Why 2Mbps simply is not enough

We have got to come back to this AGAIN.

If we bang on about it enough, those responsible for sorting out this country's infrastructure have got to sit up and take notice. After all, if you are an ISP, these are potential customers you are missing out on and if you are government, these are taxes and revenue you are losing. If you are an RDA, a local council, an MP - can you really ignore your constituents forever on this issue?

Back in June, according to the FSB, their research showed that a third of small businesses already have 2Mbps. Here's the important bit though....
...yet struggle to do core, day-to-day business activities


FSB goes on to state...
By 2012, £1 in every £5 will come from online commerce


The USC or USO, whichever side of that particular fence you sit on, of 2Mbps is going to hit our economy HARD if businesses are unable to conduct business online to their maximum capabilities. The reality though is that it is hitting us hard, NOW.

I know that my broadband has been insufficient to run my business since the exchange was enabled. Because I run a digital business, until I get fibre (at the very least to the street cab), the poverty of the broadband will restrict the earning potential of my business. I need symmetry and SPEED, as do thousands and thousands of other small, rural businesses.

We are not ignorant muppets leaping on a bandwagon and claiming we need the equivalent of other countries because it seems to be the done thing to do. We KNOW we need far better broadband to run our businesses. We know HOW it needs to be delivered, and, in some cases, we know WHAT actually needs doing, physically and financially.

We are often ignored. Too few of us to speak out and get the reality of this situation through to those who can solve the problems. Well, the numbers are growing and growing. How long can you ignore these voices??

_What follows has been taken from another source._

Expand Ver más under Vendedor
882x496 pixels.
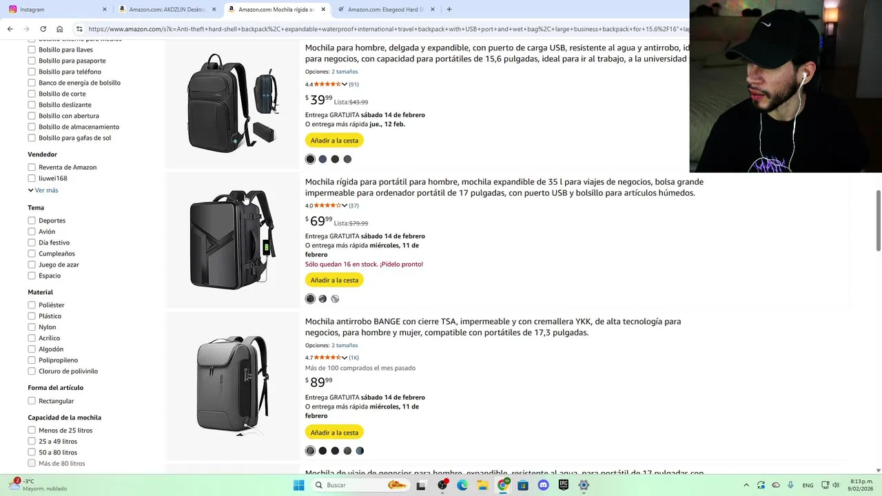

The telcos keep telling us there is no economic case, but come put FTTH to my home office and see how much I'm willing to pay. In all these years, none of you have ever actually asked me, so I can guess you haven't asked others who are crying out for decent broadband. BT just announced out of the blue there was no call for SDSL but who was asked??! The shareholders p'raps? Telcos have said for years there is no demand for super high speed all singing all dancing broadband, but that is blatantly untrue when so many column inches of the press are currently taken up with articles and comments from the public on the subject. Ditto Twitter, conferences, pub conversations, websites, fora, etc etc etc.

The government seems to be ignoring everyone on the USO issue and fibre - why? Do they really think this country can operate effectively with a mere 2Mbps asymmetrical connection? Which in many cases won't even be that if the mobile operators are brought in to deliver rural and remote, and no effort is made to set up a reasonable mapping system that actually finds out the truth about what is available to every property in the UK. If we keep relying on the telcos to tell us what speeds are available and where, we will continue in the misinformation era we are currently in.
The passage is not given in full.